Project Management, for Data Science

3 min readMay 15, 2018

Managing Data Science projects is a unique proposition. Data engineering and modeling can be more iterative and open ended than most realms of software engineering and varying data quality can cause huge changes in the level of effort necessary to train a model.

This begs the question: ‘How do I keep Data Science projects rolling?’. In my work delivering fraud, cyber security and natural language processing projects at a Fortune 100 company, I’ve found Scrum to be an invaluable paradigm for scoping and delivering data products. It’s also a paradigm shift for many Data Scientists, so let’s dive a bit deeper into what Scrum is, and how to make it work for you.

What is Scrum?

Scrum is a set of roles, meetings and artifacts that allow teams to work happily and effectively. This paradigm has been developed and optimized by companies like Google, Tesla, Apple and Salesforce to:

— Minimize meeting time
— Regularize workload
— Keep projects tightly tied to customer need

We’ll dive deeper into the Scrum paradigm in Part 2, and for now, I’ll focus instead on the high-level goals of the paradigm, and give an in-depth intro in a future blog post. If you want a sneak peek, many great introductions to Scrum are available,

A core principle of Scrum is to iteratively improve a product, identify feedback, and scope out future improvements. This avoids
building needless features (clippy) or getting too attached to an inefficient workflow.
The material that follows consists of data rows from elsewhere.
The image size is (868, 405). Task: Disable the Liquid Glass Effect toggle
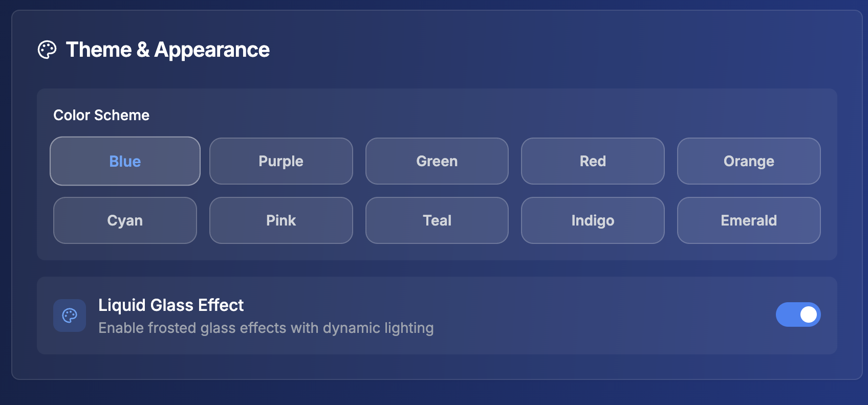[x=798, y=314]
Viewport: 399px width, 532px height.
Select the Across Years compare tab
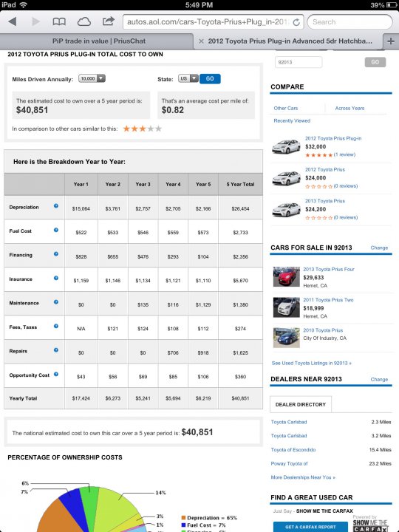349,108
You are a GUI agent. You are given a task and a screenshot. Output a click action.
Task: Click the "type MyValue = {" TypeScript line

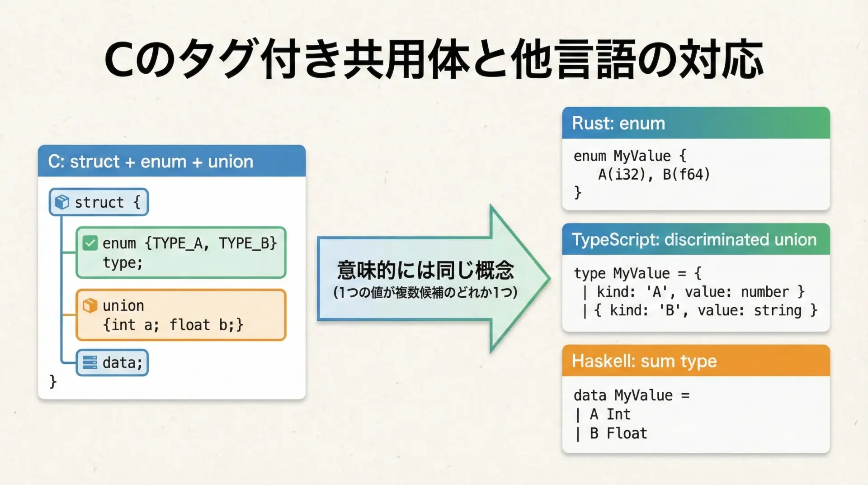[637, 273]
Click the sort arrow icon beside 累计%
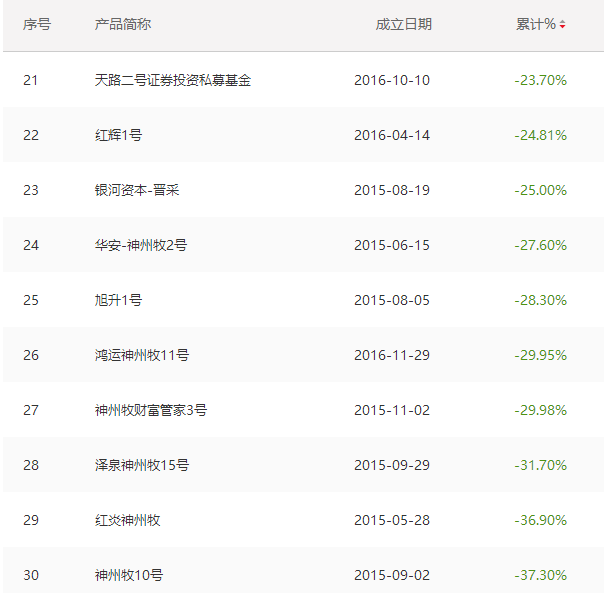Image resolution: width=604 pixels, height=593 pixels. click(562, 25)
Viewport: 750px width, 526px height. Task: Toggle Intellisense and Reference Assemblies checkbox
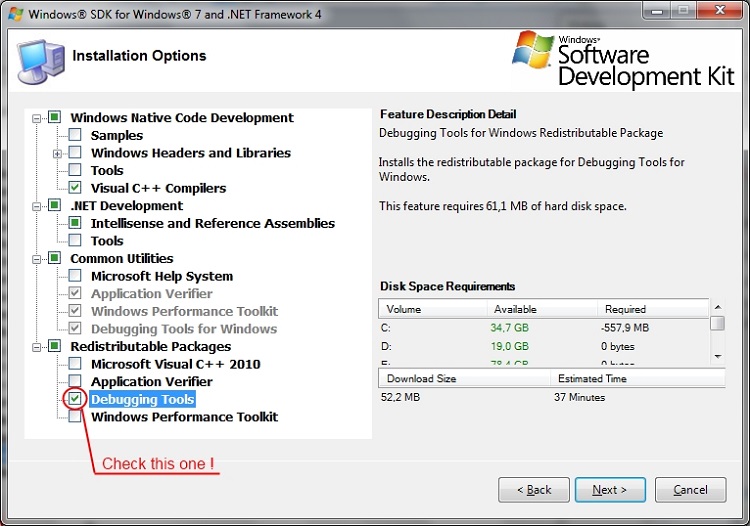[x=75, y=223]
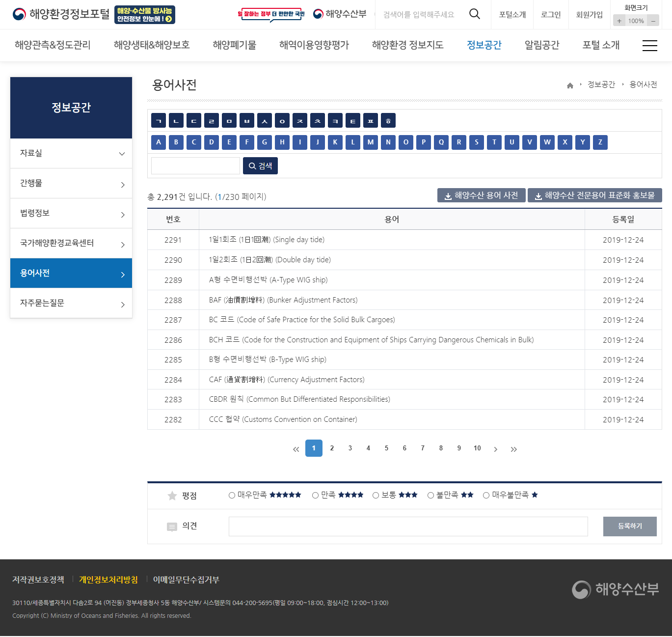Jump to last page double arrow
Image resolution: width=672 pixels, height=637 pixels.
[513, 449]
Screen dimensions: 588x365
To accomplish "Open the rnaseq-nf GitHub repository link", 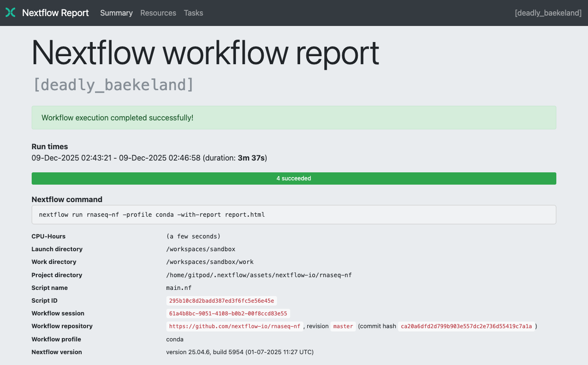I will pyautogui.click(x=234, y=326).
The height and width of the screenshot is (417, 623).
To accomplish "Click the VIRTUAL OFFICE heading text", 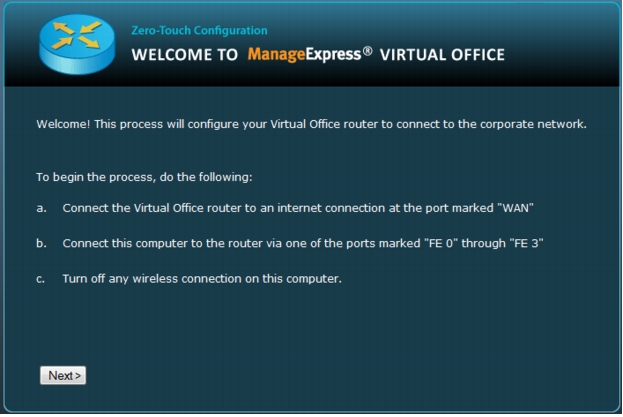I will (x=442, y=55).
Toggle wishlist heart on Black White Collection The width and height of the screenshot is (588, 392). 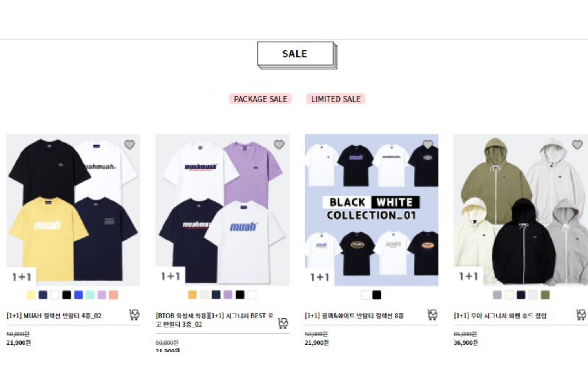[428, 145]
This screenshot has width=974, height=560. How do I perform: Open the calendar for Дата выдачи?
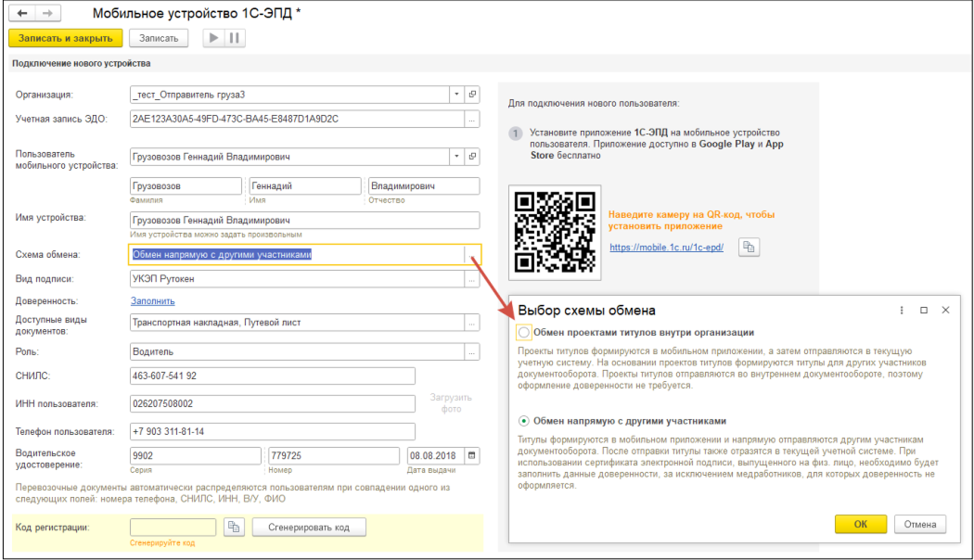point(472,455)
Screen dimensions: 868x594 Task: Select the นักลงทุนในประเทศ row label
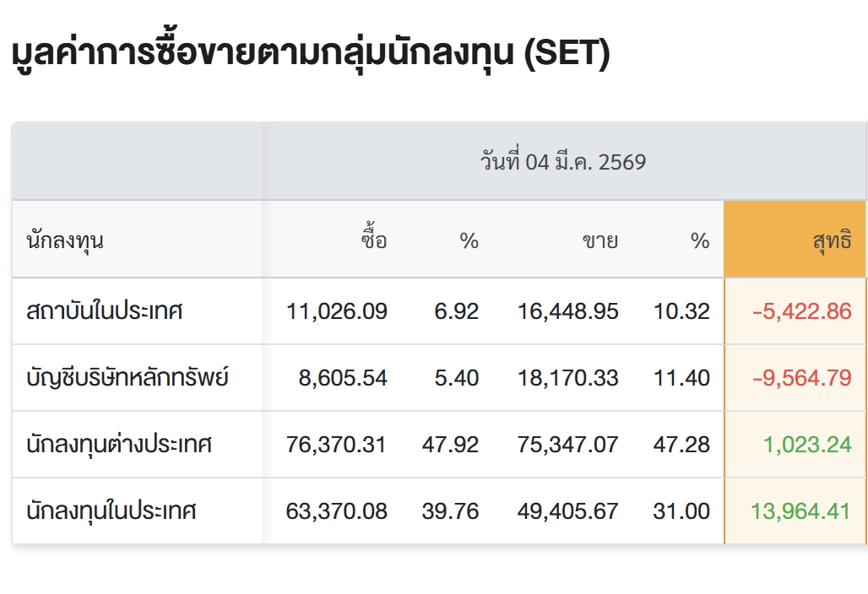tap(111, 510)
Additionally, the atomic unit of time in Scrum is a sprint (usually 1, 2, 3 or 4 weeks). This atomic unit of time allows teams to iterate rapidly, minimize meetings, and still have regular time to work through items that are slowing the team down. During each sprint a team will:

— Produce an atomic, documented and integratable unit of work
— Hold one planning meeting and one recap meeting

Let’s dive deeper, and look at how to make the Scrum paradigm work for you.

Customizing the Scrum method

Scrum is a paradigm that has been found helpful at many companies, but the dirty secret is that each of these shops have iterated on and customized the Scrum paradigm for their domain.

While no two teams are the same, there are a few tips and tricks that I’ve found helpful for running Scrum on Data Science teams.

Start with a bang

Give the team context. Let them know why your organization is investing Scrum, the benefits of Scrum, and how long you expect the learning curve to be.

— Yes: Have a kick off meeting, and let people know that there will be a learning curve.
— No: Expect that the team will immediately ‘get it’, or that they will be as productive while learning a new project management style

Make milestones tangible

Data Science is often an iterative process, with unknown data issues lurking at every step. This is an opportunity to focus on tasks, rather than results when laying out milestones.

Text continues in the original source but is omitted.